The 5 Sullivan brothers — all killed in action during World War II — are national heroes.
The Wassell brothers were Westport’s version of the Sullivans. Three — Harry, Bud and Pete — were killed within 15 months of each other. George — a B-17 pilot — was the lone survivor.
Few Westporters today remember the Wassell brothers (though Wassell Lane — built for military housing in the Nike site era — is named for them).
With this weekend’s death of George Wassell, at age 85 in Maine, it’s time to look back on the remarkable Wassell family.

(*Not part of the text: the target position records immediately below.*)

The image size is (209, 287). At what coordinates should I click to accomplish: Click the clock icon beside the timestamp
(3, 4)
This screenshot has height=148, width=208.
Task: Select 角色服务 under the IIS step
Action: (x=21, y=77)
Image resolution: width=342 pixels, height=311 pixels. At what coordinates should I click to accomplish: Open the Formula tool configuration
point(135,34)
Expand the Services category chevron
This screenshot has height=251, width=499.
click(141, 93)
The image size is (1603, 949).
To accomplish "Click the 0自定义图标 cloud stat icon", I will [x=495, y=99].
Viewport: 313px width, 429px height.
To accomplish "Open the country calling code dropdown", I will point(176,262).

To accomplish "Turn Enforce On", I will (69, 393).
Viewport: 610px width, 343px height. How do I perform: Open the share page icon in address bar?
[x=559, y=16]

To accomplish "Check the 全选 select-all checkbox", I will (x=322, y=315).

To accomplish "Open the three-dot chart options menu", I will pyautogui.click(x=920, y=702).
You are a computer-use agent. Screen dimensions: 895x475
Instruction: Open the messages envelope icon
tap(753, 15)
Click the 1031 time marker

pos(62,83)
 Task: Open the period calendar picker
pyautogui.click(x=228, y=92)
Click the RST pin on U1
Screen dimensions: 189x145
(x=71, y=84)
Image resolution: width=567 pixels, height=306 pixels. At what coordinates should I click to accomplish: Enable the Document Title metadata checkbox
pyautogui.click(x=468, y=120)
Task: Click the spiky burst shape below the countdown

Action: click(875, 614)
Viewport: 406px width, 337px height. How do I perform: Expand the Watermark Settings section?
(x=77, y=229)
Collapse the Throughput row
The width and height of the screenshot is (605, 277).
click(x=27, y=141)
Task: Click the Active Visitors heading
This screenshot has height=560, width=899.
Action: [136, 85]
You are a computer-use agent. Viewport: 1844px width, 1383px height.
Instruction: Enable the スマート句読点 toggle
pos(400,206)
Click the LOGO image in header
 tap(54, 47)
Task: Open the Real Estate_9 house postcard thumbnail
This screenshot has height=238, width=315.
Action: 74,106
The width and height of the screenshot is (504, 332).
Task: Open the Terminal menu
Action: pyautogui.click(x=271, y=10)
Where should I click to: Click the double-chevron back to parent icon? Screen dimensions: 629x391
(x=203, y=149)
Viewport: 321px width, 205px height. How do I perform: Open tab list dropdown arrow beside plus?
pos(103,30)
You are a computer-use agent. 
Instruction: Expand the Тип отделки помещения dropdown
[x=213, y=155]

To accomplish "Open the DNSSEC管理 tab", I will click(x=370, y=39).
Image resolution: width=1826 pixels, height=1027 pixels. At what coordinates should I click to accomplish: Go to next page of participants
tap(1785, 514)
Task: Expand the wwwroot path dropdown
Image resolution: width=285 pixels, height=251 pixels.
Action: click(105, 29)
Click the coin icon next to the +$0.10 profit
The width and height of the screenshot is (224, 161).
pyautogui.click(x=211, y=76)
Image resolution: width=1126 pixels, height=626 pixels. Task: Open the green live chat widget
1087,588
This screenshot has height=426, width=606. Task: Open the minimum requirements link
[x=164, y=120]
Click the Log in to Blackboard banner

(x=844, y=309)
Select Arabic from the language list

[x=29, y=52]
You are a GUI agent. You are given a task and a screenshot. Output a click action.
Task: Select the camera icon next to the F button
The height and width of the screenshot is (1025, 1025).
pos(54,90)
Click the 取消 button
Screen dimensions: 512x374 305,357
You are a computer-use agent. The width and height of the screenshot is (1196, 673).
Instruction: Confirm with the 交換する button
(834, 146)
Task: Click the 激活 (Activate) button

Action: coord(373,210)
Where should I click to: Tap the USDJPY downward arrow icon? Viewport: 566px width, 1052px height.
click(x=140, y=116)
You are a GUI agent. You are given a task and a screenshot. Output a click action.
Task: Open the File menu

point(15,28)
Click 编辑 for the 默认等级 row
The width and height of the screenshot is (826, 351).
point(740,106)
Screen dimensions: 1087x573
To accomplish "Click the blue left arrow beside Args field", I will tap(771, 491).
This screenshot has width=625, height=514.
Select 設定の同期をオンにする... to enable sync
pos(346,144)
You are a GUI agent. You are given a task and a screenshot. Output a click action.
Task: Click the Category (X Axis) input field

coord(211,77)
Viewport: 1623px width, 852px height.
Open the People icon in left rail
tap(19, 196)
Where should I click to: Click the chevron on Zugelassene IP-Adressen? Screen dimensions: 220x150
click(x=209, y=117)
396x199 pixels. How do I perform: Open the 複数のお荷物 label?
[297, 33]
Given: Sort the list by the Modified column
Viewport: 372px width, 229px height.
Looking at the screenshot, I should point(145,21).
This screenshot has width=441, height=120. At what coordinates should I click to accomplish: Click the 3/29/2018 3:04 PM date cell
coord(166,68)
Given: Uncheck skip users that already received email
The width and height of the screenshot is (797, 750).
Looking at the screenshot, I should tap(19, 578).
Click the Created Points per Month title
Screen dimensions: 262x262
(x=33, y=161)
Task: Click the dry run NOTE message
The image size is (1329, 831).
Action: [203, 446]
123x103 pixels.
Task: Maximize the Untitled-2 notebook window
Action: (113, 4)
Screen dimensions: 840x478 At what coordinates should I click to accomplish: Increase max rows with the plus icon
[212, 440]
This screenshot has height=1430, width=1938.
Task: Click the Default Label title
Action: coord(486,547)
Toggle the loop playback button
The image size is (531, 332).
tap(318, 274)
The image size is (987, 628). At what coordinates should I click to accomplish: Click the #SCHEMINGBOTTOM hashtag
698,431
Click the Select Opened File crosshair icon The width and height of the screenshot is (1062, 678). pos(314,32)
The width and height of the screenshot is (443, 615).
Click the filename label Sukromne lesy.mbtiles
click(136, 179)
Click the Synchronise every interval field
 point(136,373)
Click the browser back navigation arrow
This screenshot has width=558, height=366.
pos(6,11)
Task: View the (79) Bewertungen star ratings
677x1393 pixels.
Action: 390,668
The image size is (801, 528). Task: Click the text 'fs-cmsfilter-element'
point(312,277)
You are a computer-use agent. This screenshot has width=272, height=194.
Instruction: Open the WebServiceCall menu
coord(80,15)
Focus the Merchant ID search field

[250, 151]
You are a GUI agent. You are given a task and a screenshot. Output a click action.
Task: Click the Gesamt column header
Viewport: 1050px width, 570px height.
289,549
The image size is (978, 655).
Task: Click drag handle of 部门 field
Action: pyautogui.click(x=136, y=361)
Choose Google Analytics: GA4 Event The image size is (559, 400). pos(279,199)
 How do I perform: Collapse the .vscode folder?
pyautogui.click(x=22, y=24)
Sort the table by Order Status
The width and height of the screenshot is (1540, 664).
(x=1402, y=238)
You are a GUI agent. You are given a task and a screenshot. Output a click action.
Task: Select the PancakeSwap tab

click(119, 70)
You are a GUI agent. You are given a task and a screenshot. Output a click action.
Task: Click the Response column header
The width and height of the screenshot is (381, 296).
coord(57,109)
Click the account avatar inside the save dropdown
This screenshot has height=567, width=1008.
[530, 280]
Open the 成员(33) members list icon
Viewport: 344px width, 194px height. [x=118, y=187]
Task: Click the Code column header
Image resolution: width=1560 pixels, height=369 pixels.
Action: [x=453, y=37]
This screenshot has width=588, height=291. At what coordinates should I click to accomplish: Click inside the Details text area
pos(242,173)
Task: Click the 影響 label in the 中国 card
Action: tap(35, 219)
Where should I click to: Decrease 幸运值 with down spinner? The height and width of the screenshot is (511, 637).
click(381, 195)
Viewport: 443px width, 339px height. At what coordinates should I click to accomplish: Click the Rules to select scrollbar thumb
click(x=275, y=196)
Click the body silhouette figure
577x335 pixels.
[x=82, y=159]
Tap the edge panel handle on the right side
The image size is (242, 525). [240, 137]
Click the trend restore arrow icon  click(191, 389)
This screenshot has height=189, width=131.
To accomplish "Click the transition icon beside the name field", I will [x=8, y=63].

Eric Buchroeder — a 1970 Staples graduate, and George’s nephew (his mother was Harry’s widow) — sent along some thoughts:
George was the 5th child of Lloyd and Georgene Wassell. He attended Staples High School, as a member of the Class of 1943. When his 3 older brothers joined the Army Air Corps in 1942, George had the opportunity to become an aviation cadet and receive his diploma — in exchange for enlisting during his senior year.
A natural airman, he qualified as a 1st pilot in B-17s. After his 3 brothers were killed, George returned home and — sacrificing a full engineering scholarship to Cornell — went into business with his father.
Together they built the Wassell Organization — specializing in office record-keeping and workflow efficiency — into a multimillion-dollar concern. It employed many people in Westport for years, before being sold in 1973.
George was a self-taught architect. He designed his own home on Mayflower Parkway, and subsequent homes in New Hampshire, Florida and Maine. In the 1950s he also designed and built a sleek 1-piece fiberglass sports car. He drove it proudly around town for years, before selling it to car aficionado Mike Katz.
He was a fine son to his grieving parents; a loving uncle to his many nieces and nephews, and — after marrying Betty Schuyler in 1945 — a wonderful father of 6 children, grandfather of 18, and great-grandfather of 3.
Eric last saw George at a family reunion in 2008. He reminisced about the turbulent time in 1942 when he and his brothers were in flight school. Eric marveled at the fact that at 17, he was gifted enough to be selected to train as a B-17 pilot in command of 10 men.
Modestly, he replied: “No, it was the opposite. They realized that by picking us young, we had no bad habits to unlearn, and as children we had no fear. And they cranked us off an assembly line. It was easier for us than for older men like my brothers.”
George Wassell will be buried in Willowbrook Cemetery at 11 a.m. Tuesday. If you can’t be there, maybe you can pause for a moment at 11, remembering George Wassell; his brothers Harry, Bud and Pete — and a special family who, more than 65 years ago, answered the call of duty. And made Westport proud.